Torre was also the 1971 National League Most Valuable Player while playing for the Cardinals.
“People would ask me about the Hall of Fame and I always downplayed it because it was out of my control,” Torre said. “I hoped it might happen and now it’s pretty overwhelming that it’s happened.”
The induction ceremony is scheduled for July 27 at Cooperstown, N.Y.
“I am thrilled that these great managers during my tenure as commissioner will join the legends of our game in the halls of Cooperstown,” commissioner Bud Selig said in a statement. “In careers of consistent excellence and incredible longevity, Bobby, Tony and Joe all left indelible impacts on our national pastime. For decades, these three individuals not only led great ballclubs, but instilled in their teams a brand of class and professionalism that baseball fans admired. It is fitting that Bobby, Tony and Joe will share our game’s highest honor together.”

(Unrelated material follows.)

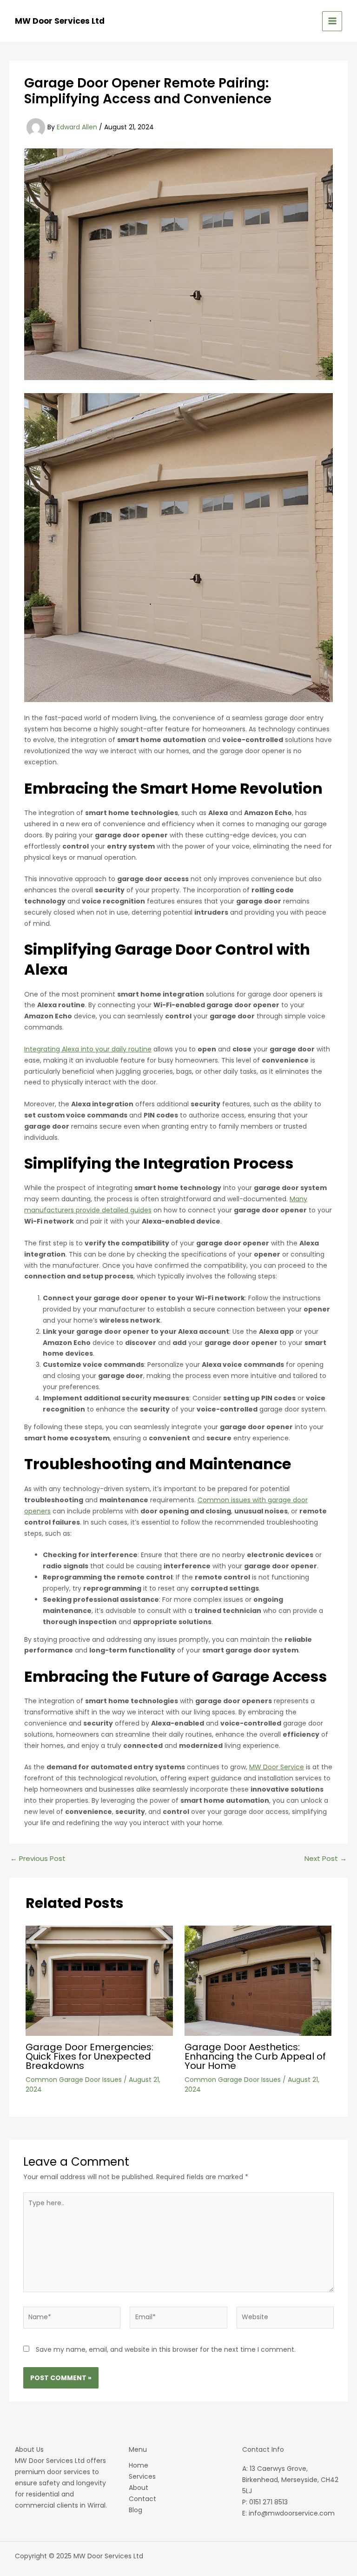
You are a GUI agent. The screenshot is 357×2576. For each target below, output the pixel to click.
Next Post (325, 1858)
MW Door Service (276, 1767)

The Major League Baseball Players Association expressed its disappointment that Miller, the organization’s original executive director, again failed to be voted into the Hall.
“Words cannot adequately describe the level of disappointment and disbelief I felt when learning that once again the Hall of Fame has chosen to ignore Marvin Miller and his unparalleled contributions to the growth and prosperity of Major League Baseball,” MLBPA executive director Tony Clark said in a statement. “Over the past 50 years, no individual has come close to matching Marvin’s impact on the sport. He proved to all involved in Major League Baseball, and to outside observers, that a healthy collective bargaining environment would benefit all the game’s stakeholders.
“Today, players, owners, front office personnel, fans and the media owe Marvin a debt of gratitude. Despite the election results, Marvin’s legacy remains intact, and will only grow stronger, while the credibility of the Hall of Fame continues to suffer.”